■ **What you are asked to do**:
Transcribe the records that follow, keeping every word as it stands.

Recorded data
◆ ◆ ◆ ◆

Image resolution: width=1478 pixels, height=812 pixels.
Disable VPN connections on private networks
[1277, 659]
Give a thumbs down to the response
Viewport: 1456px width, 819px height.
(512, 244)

◆ ◆ ◆ ◆

■ **Reply to the task**:
Image resolution: width=1478 pixels, height=812 pixels.
Disable VPN connections on private networks
[1277, 659]
Give a thumbs down to the response
Viewport: 1456px width, 819px height.
(512, 244)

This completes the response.